### Description of the task:
Please write each entry out again exactly as shown.
---------- Source material ----------
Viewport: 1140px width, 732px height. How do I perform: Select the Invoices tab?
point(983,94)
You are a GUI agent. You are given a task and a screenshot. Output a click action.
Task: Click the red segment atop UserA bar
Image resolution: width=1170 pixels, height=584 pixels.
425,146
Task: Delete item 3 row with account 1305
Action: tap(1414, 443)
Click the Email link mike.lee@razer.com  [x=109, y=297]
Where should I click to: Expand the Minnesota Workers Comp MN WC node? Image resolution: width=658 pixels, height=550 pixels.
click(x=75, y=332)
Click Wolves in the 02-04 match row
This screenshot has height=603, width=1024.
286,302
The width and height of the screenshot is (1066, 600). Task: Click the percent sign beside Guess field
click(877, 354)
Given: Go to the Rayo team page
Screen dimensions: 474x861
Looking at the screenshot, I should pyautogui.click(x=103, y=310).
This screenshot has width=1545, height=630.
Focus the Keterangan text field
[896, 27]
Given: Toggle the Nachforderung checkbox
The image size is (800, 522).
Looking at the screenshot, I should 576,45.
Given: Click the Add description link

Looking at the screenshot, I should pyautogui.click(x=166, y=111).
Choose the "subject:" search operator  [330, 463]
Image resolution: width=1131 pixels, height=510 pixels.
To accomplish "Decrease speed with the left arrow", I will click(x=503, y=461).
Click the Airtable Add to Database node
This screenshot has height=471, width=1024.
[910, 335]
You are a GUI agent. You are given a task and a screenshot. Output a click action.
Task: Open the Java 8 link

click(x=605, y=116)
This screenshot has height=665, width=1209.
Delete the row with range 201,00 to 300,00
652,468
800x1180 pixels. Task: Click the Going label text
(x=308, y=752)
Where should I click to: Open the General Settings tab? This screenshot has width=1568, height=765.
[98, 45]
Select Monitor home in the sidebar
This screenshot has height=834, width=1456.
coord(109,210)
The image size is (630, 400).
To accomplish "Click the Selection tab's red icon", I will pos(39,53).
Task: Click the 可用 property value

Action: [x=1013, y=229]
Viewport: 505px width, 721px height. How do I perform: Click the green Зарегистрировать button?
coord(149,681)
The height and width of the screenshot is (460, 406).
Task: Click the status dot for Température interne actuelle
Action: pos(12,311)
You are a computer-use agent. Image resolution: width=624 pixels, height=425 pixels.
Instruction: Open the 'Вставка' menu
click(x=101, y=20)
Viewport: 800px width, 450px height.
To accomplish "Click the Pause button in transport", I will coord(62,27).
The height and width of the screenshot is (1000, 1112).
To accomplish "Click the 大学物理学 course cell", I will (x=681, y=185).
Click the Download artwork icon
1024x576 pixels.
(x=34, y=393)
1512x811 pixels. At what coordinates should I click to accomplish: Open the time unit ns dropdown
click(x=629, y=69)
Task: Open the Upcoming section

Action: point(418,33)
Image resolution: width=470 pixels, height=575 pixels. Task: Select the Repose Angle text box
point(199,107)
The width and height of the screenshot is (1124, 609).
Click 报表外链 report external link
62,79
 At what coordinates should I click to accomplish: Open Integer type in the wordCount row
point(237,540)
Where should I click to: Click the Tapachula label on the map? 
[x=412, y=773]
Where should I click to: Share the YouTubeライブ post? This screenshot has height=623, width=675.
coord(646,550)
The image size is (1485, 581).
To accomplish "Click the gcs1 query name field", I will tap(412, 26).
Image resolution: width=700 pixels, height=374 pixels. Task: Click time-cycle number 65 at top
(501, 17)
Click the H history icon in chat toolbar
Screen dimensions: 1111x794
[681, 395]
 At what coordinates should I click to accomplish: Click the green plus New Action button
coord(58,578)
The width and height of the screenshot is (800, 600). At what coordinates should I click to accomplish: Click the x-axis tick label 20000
----------
### Result:
Viewport: 1140px width, 732px height. How do I perform: Select the Invoices tab?
point(983,94)
You are a GUI agent. You are given a task and a screenshot. Output a click action.
Task: Click the red segment atop UserA bar
Image resolution: width=1170 pixels, height=584 pixels.
425,146
Task: Delete item 3 row with account 1305
Action: tap(1414, 443)
Click the Email link mike.lee@razer.com  [x=109, y=297]
Where should I click to: Expand the Minnesota Workers Comp MN WC node? Image resolution: width=658 pixels, height=550 pixels.
click(x=75, y=332)
Click Wolves in the 02-04 match row
This screenshot has height=603, width=1024.
286,302
The width and height of the screenshot is (1066, 600). Task: Click the percent sign beside Guess field
click(877, 354)
Given: Go to the Rayo team page
Screen dimensions: 474x861
Looking at the screenshot, I should pyautogui.click(x=103, y=310).
This screenshot has width=1545, height=630.
Focus the Keterangan text field
[896, 27]
Given: Toggle the Nachforderung checkbox
The image size is (800, 522).
Looking at the screenshot, I should 576,45.
Given: Click the Add description link

Looking at the screenshot, I should pyautogui.click(x=166, y=111).
Choose the "subject:" search operator  [330, 463]
Image resolution: width=1131 pixels, height=510 pixels.
To accomplish "Decrease speed with the left arrow", I will click(x=503, y=461).
Click the Airtable Add to Database node
This screenshot has height=471, width=1024.
[910, 335]
You are a GUI agent. You are given a task and a screenshot. Output a click action.
Task: Open the Java 8 link

click(x=605, y=116)
This screenshot has height=665, width=1209.
Delete the row with range 201,00 to 300,00
652,468
800x1180 pixels. Task: Click the Going label text
(x=308, y=752)
Where should I click to: Open the General Settings tab? This screenshot has width=1568, height=765.
[98, 45]
Select Monitor home in the sidebar
This screenshot has height=834, width=1456.
coord(109,210)
The image size is (630, 400).
To accomplish "Click the Selection tab's red icon", I will pos(39,53).
Task: Click the 可用 property value

Action: [x=1013, y=229]
Viewport: 505px width, 721px height. How do I perform: Click the green Зарегистрировать button?
coord(149,681)
The height and width of the screenshot is (460, 406).
Task: Click the status dot for Température interne actuelle
Action: pos(12,311)
You are a computer-use agent. Image resolution: width=624 pixels, height=425 pixels.
Instruction: Open the 'Вставка' menu
click(x=101, y=20)
Viewport: 800px width, 450px height.
To accomplish "Click the Pause button in transport", I will coord(62,27).
The height and width of the screenshot is (1000, 1112).
To accomplish "Click the 大学物理学 course cell", I will (x=681, y=185).
Click the Download artwork icon
1024x576 pixels.
(x=34, y=393)
1512x811 pixels. At what coordinates should I click to accomplish: Open the time unit ns dropdown
click(x=629, y=69)
Task: Open the Upcoming section

Action: point(418,33)
Image resolution: width=470 pixels, height=575 pixels. Task: Select the Repose Angle text box
point(199,107)
The width and height of the screenshot is (1124, 609).
Click 报表外链 report external link
62,79
 At what coordinates should I click to accomplish: Open Integer type in the wordCount row
point(237,540)
Where should I click to: Click the Tapachula label on the map? 
[x=412, y=773]
Where should I click to: Share the YouTubeライブ post? This screenshot has height=623, width=675.
coord(646,550)
The image size is (1485, 581).
To accomplish "Click the gcs1 query name field", I will tap(412, 26).
Image resolution: width=700 pixels, height=374 pixels. Task: Click time-cycle number 65 at top
(501, 17)
Click the H history icon in chat toolbar
Screen dimensions: 1111x794
[681, 395]
 At what coordinates should I click to accomplish: Click the green plus New Action button
coord(58,578)
The width and height of the screenshot is (800, 600). At what coordinates should I click to accomplish: Click the x-axis tick label 20000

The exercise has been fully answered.